I will say that Samir and I both agree that print is not going to die and, in fact, it will have a nice and very long path to retirement.
I think that it is fantastic that he tracks all the entrepreneur publishers, and that he does not create a statistic until he has a printed copy in his hands. That is very commendable. But the number of new titles does not actually reflect the health of the industry as a whole. It only reflects one very small portion of the whole. There are 28,000 printed magazines out there. By his data, 2.5 percent were new print titles. But it's not the quantity of new titles published that is important; it's the sustainability. Does he track how many of those titles actually survive? What is the real survival trend? Is it a rising or falling trend? That would be very important data to consider before one declares that there is no recession for our industry, even in jest.

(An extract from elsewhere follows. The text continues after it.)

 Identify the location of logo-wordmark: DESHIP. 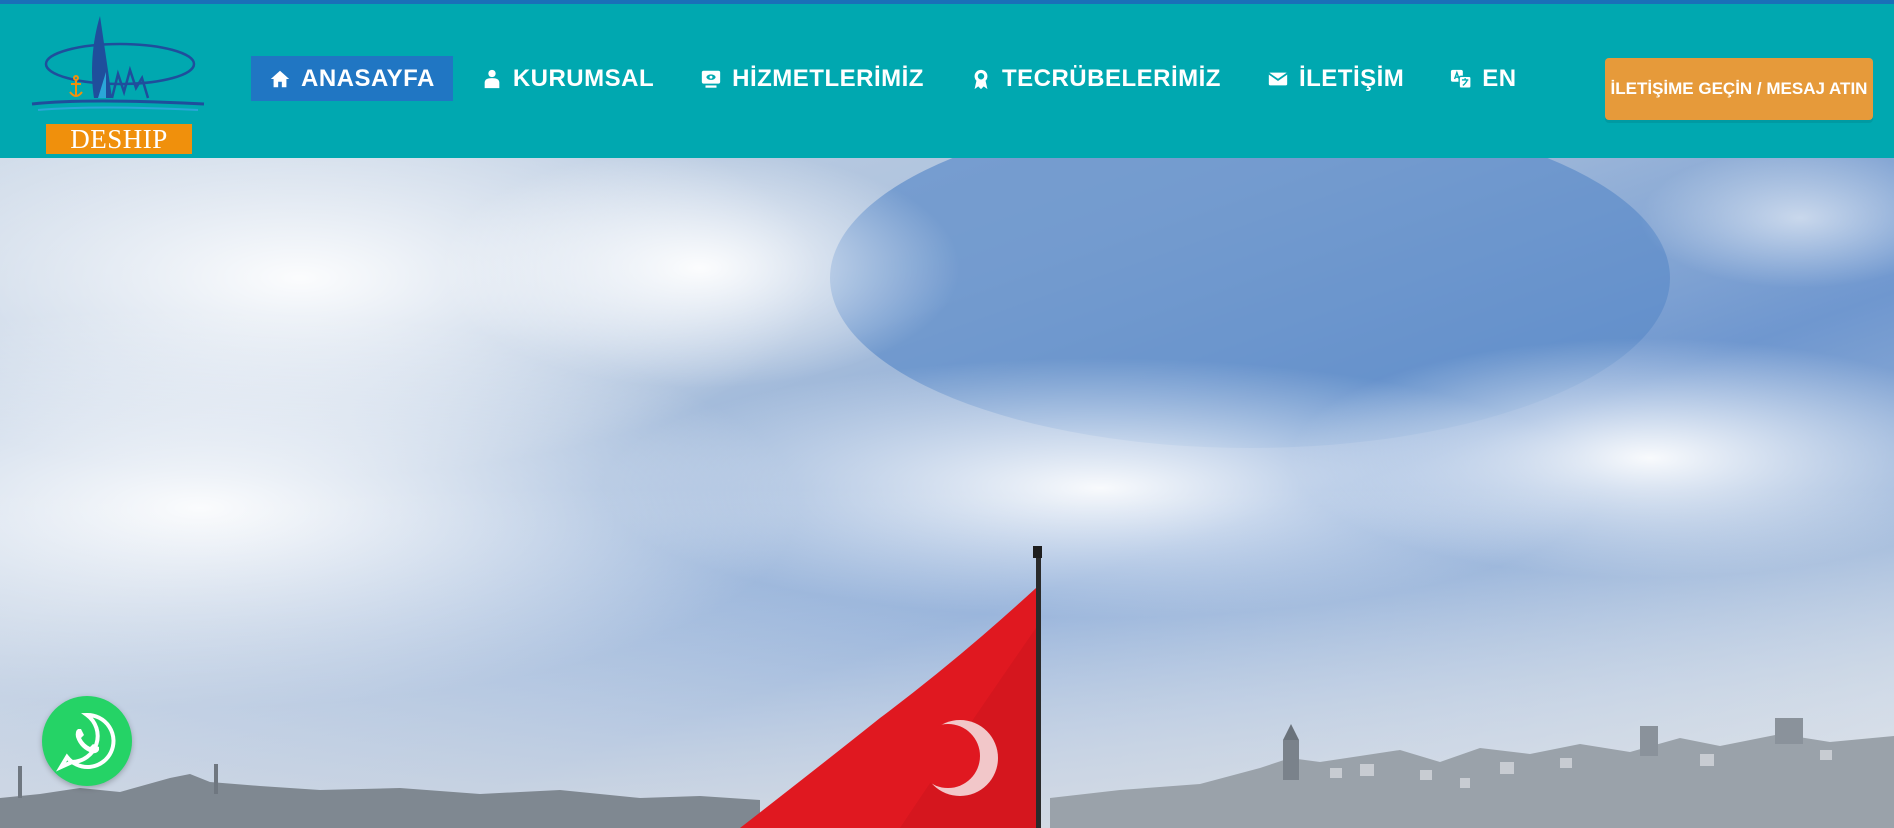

Everybody wants to be a publisher, so it never surprises me that there are always hundreds of new titles. But Samir's numbers are deceptive to a realistic forecast of where the industry is today and what the actual trends are. The trends, despite the numbers you post, are awful.
We are in a serious recession. We will recover.
But the print-on-paper business model is totally broken and when we do recover, it will be with a new set of rules and new business plans that we will enable print to survive. But the data he presents is irrelevant to the overall current reality that the industry is facing today.
When we recover, print will be one of many ways to distribute information. And the niche printed product will be around for many generations. Some of my friends who own printing plants will prosper and do very well. But printed products must share the dwindling advertising wealth with a multitude of new competitors. These competitors are very young, but also extremely robust. They grow every day and become better than they were yesterday. In the new publishing world, the digital page can do a dozen things the printed page can't do. I think the digital page should be respected and maybe feared, because whatever it can do today will be greatly improved tomorrow. To expect future generations of screenagers to be totally satisfied with printed products is like expecting the BlackBerry users of today to start writing letters with quill pens and using human messengers instead of IMs. We are not going back; we as an industry are moving forward. It's not the substrate that is important; it is the words with which we communicate.
Samir, I look forward to our next public debate.